Auch in Poltawa, das bisher von russischen Luftangriffen weitgehend verschont geblieben war, gingen Raketen nieder. „Wir haben uns sofort auf den Weg in den Keller gemacht“, berichtet Maxim, ein 16-jähriger Schüler der taz. „Und im Keller haben wir uns weiter unterhalten und sogar gelacht. Angst hatten wir keine.“ Doch hätten sich ältere Bewohner von Poltawa über so viel Leichtsinn mokiert und die Jugendlichen zur Ruhe ermahnt.

Auch in dem bisher vom Krieg verschonten Konotop krachte es, ein Umspannwerk wurde beschädigt. Vielerorts war der Strom ausgefallen.

In den Schulen wieder Homeoffice eingeführt

Sie wollen uns vernichten, erklärte Präsident Wolodomir Selenski, „uns alle“

In Lwiw wurde auch das Stromnetz angegriffen, zeitweise war ein Drittel der Ampeln außer Betrieb. Vor den Tankstellen bildeten sich riesige Schlangen. Es gibt bereits erste Berichte von Fluchtbewegungen von den Städten auf das Land.

In Charkiw war der Strom ausgefallen, in Saporischschja berichteten Bewohnerinnen der taz von einer nicht funktionierenden Wasserversorgung.

Landesweit wurde in den Schulen wieder Homeoffice eingeführt. Doch wird dies angesichts der schwankenden Internetverbindungen nur eingeschränkt funktionieren. Kiews Bürgermeister Klitschko rief die Bewohner der Stadt auf, sich Vorräte zuzulegen und warme Kleidung bereitzuhalten.

Auch in Donezk trafen die russischen Luftangriffe die Bevölkerung. Nach Angaben des oppositionellen ukrainischen Internet-Portals strana.news attackierte ein Geschoss eine Sekundarschule im Kalininsky-Bezirk. Dabei seien mehrere Räume und die Turnhalle zu Schaden gekommen und einige Fenster zu Bruch gegangen.

Ukraine erteilt Verhandlungen mit Russland eine Absage

Schwierigkeiten mit dem Trinkwasser gibt es auch in Energodar, dem Standort des AKW Saporischschja. In Saporischschja aber war es ruhig. 20 Menschen waren dort in der vergangenen Woche bei russischen Luftangriffen ums Leben gekommen. „Sie wollen uns vernichten“, erklärte der ukrainische Präsident Wolodomir Selenski, „uns alle.“ Gleichzeitig forderte er die Bevölkerung auf, weiter in den Schutzräumen zu verbleiben.

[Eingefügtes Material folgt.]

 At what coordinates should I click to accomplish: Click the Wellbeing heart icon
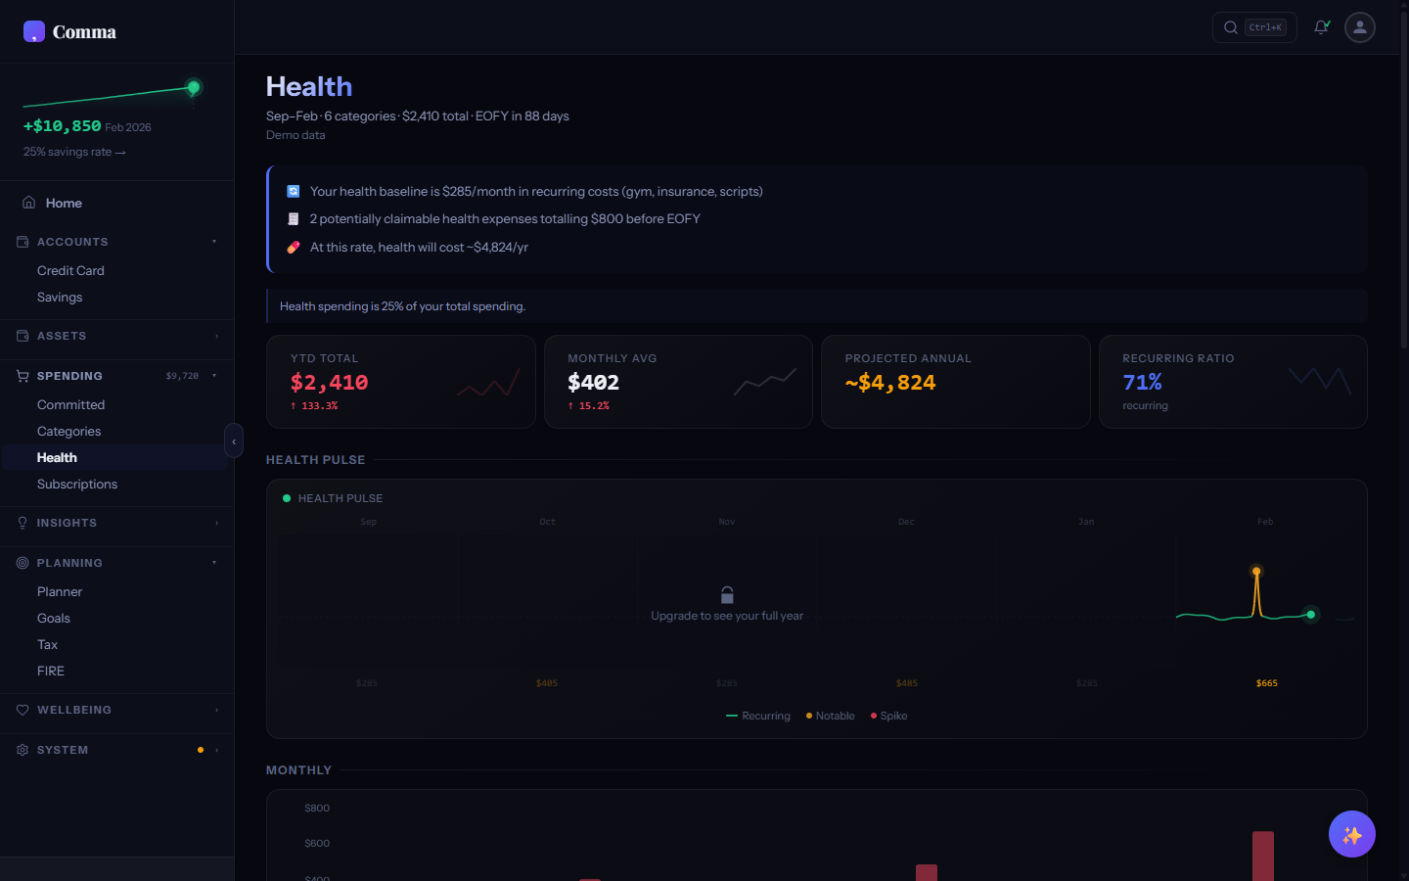(21, 710)
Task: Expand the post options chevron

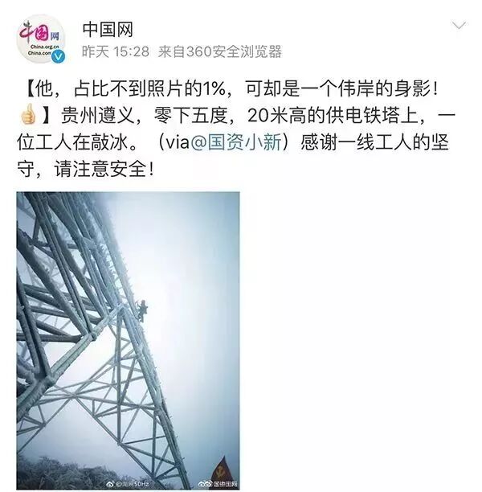Action: 459,25
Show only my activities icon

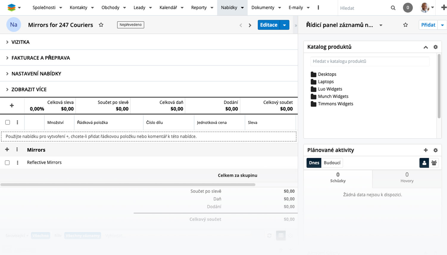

Wenig Hoffnung auf Unterstützung durch die staatlichen Stellen hat der in Odessa lebende Blogger Wjatscheslaw Asarow. Nun gelte es, für die Zukunft gewappnet zu sein, meinte er auf Telegram. Letztendlich sei es sinnvoller, auf Nachbarschaftshilfe zu vertrauen als auf den Staat. „Das Wichtigste ist jetzt, die horizontalen Beziehungen wiederherzustellen. Wer mit seinem Nachbarn, seinen Freunden oder Verwandten Streit hat, soll diesen bereinigen.“ Denn wenn ein Haus einstürze, seien es vor allem die Leidensgenossen aus der Nachbarschaft, auf die man setzen könne. Das habe man auch bei den Angriffen auf Mariupol erkennen können.

Unterdessen hat die Ukraine jeglichen Bestrebungen nach Verhandlungen mit Russland eine Absage erteilt. In einer Reaktion auf einen Vorschlag des rumänischen Außenministers Vasile Dyncu für Friedensgespräche erklärte David Arahamia, der mehrmals für die Ukraine Verhandlungsleiter bei Gesprächen zwischen Russland und der Ukraine war, auf Telegram: „Wir sind bereit, mit westlichen Ländern zu verhandeln, allerdings nur über unseren baldigen Beitritt zur Nato. Dies ist das einzige Thema, über das wir derzeit sprechen können. Bei derartigen Verhandlungen ist Russland überflüssig. Die kollektive Sicherheit der Ukraine und ihre starken Streitkräfte sind die einzige Garantie für den Frieden auf dem europäischen Kontinent. Deshalb sollten die Verhandlungsbemühungen des Westens in diese Richtung gelenkt werden.“

Auch Michail Podoljak, Berater des Chefs der Präsidialadministration, ist gegen Verhandlungen. Auf Twitter schlug er folgende Vorgehensweise bei Verhandlungen vor: „Als Erstes sollen Fotos und Videos von Massengräbern angesehen werden. Dann ist über den Vorschlag an den Kreml über einen Truppenabzug zu diskutieren und in einem dritten Schritt muss ein Tribunal gebildet und müssen Kriegsverbrecher ausgeliefert werden.“

Türkei als Vermittler von Friedensgesprächen

In der vergangenen Woche hatte sich auch die Türkei als Vermittler von Friedensgesprächen angeboten. Istanbul könnte ein Ort für Gespräche zwischen Russland und vier westlichen Ländern – Deutschland, Frankreich, Großbritannien und den USA – werden, hatte Ismail Emrah Karayel, Vorsitzender des Gemischten Parlamentarischen Ausschusses Türkei-EU, gegenüber RIA Novosti erklärt.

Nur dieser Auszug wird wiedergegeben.